Extract provided —
-=-=-=-=-

The US can provide for far more than its total electricity usage, with just the land area we currently use to grow corn for ethanol. You can put solar panels on parking lots, over roads, on train tracks, on rooftops, etc. You can even use the same land for both solar panels and growing certain crops. It’s called pagrivol[(en.wikipedia.org/wiki/Agrivoltaics). And that’s before you even get into panels in deserts, floating on water, etc.
There simply isn’t a shortage of land for solar. Unless you’re talking about tiny city-states, there just is no shortage of land needed for electric purposes. Land usage just isn’t a significant factor. Yes, land footprint is an advantage nuclear has, but it’s an advantage that really doesn’t matter much in the real world.
call_me_xale@lemmy.zip 6 hours ago
Huh, I didn’t realize the numbers worked out that well.
I think there’s still a raw-materials issue. Extraction and transport for that much solar is doable but still a big disadvantage.
Zombie@feddit.uk 5 hours ago
You really need to watch this video. It explains it all. It’s long, but it’s incredibly well researched and presented.
youtu.be/KtQ9nt2ZeGM
Raw materials are not an issue.
There are a multitude of possible downsides with nuclear and with the greater number of reactors around the world comes the greater risk of something going catastrophically wrong for large amounts of people.
Solar has none of that downside, unless you include the sun devouring us in 6 billion years time…
WoodScientist@lemmy.world 4 hours ago
The key difference on the materials is that you can use the materials endlessly with solar. With fossil fuels or even with fission, you have to constantly burn fuel. Sure, the actual fuel rods used in a reactor has a small volume. But those are made from enriched uranium, made from uranium oxide, made from uranium ore. The volume of waste generated is far larger than just the volume of the reactor core itself. But with solar? You only ever have to extract the materials once. Sure, the panels degrade over time. But after they degrade beyond usefulness, the material is still there. It’s like a lead-acid battery. They wear out after awhile, but they can be recycled. You eventually reach a point where you no longer have to mine any new materials to make new panels, or you only mine new materials as you want your electricity supply to grow. With any fuel-based power source, including fission, you have to keep extracting those fuels forever.

-=-=-=-=-

What this exercise asks —
a – List every username that appears in the thread about solar power.
b – In the thread about solar power, what does the last comment compare worn-out solar panels to?
c – Echo the thread about solar power from "call_me_xale@lemmy.zip 6 hours" up to and including "a big disadvantage.".
The items after the thread come from a separate source.

-=-=-=-=-

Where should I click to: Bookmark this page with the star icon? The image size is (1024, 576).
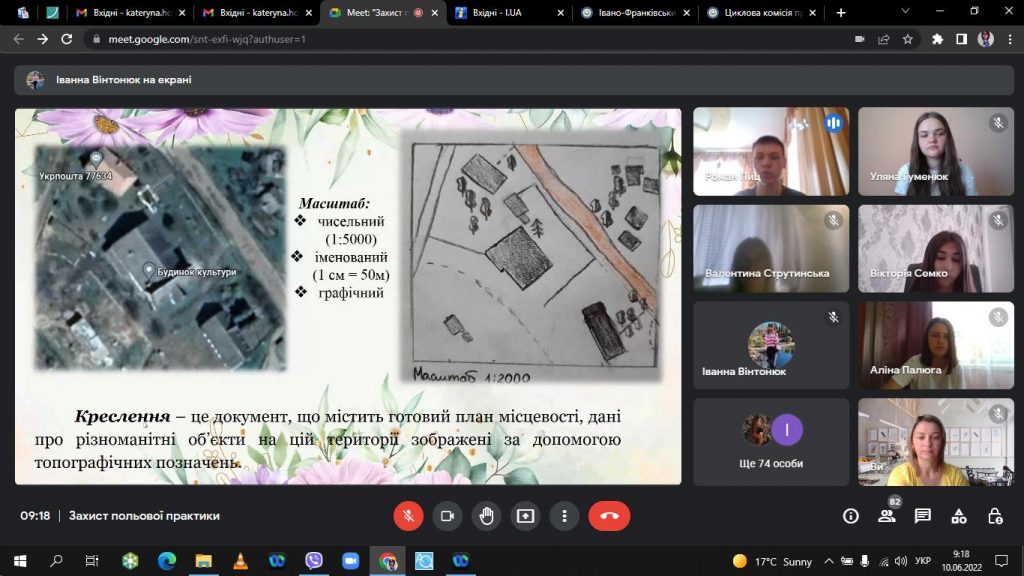[x=908, y=39]
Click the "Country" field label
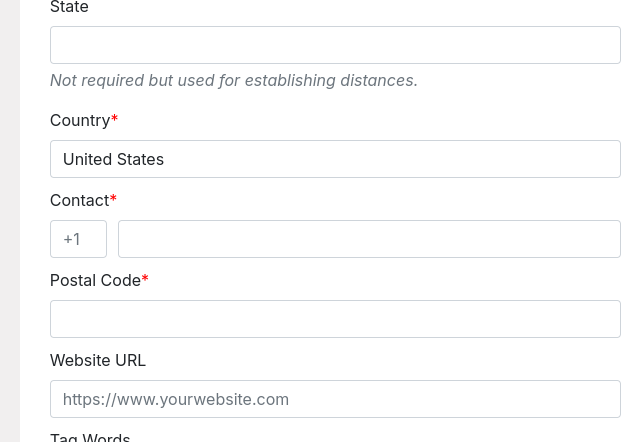Screen dimensions: 635x442 tap(80, 120)
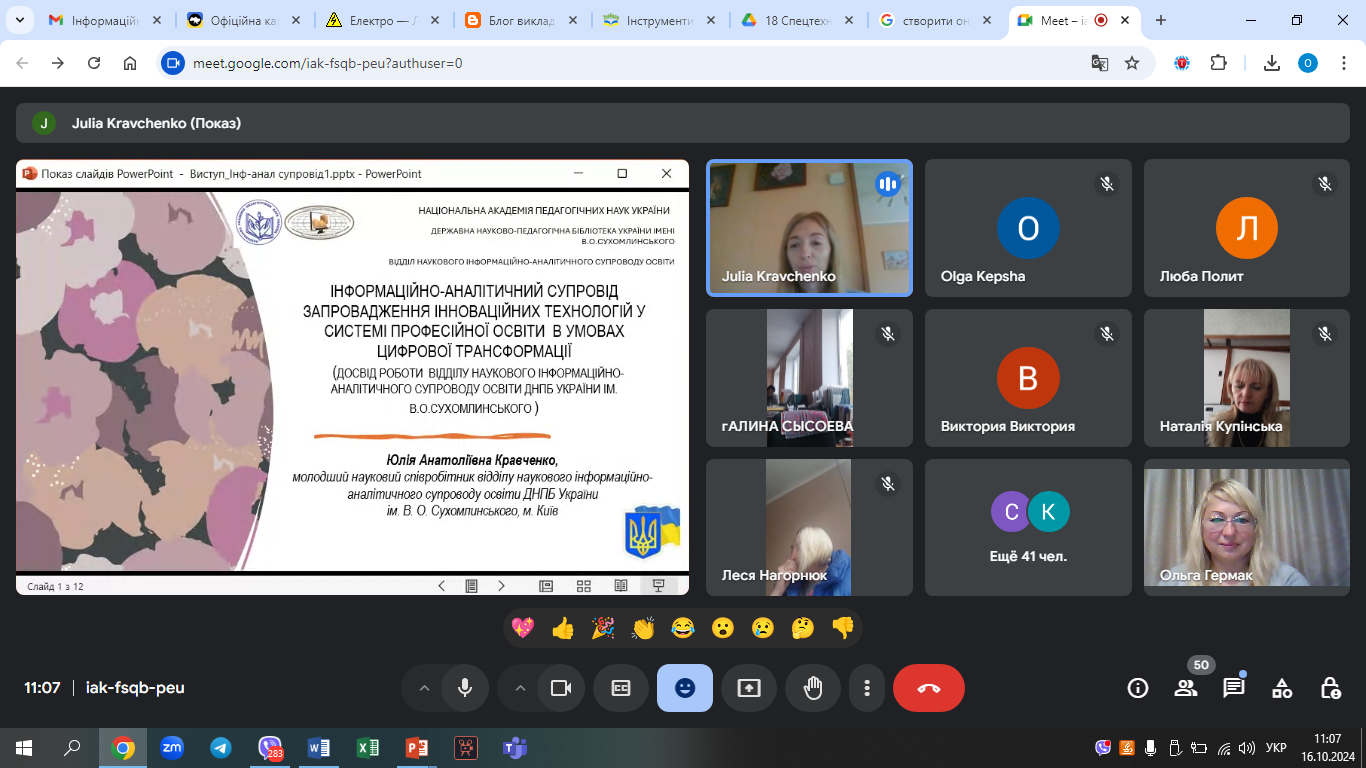Open Telegram from the Windows taskbar
The width and height of the screenshot is (1366, 768).
220,748
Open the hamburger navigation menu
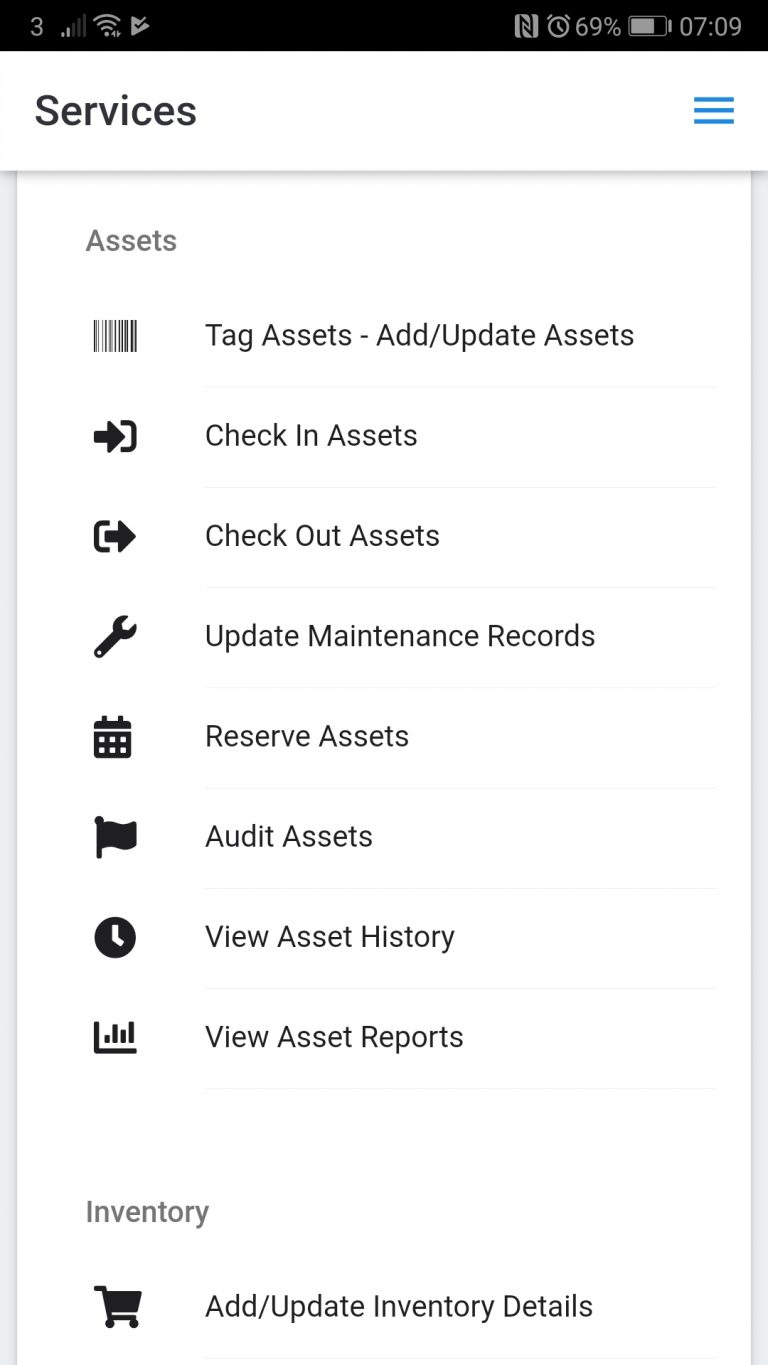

-=-=-=-=-

Answers to this exercise —
a –
call_me_xale@lemmy.zip
Zombie@feddit.uk
WoodScientist@lemmy.world

b – A lead-acid battery.

c –
call_me_xale@lemmy.zip 6 hours ago
Huh, I didn’t realize the numbers worked out that well.
I think there’s still a raw-materials issue. Extraction and transport for that much solar is doable but still a big disadvantage.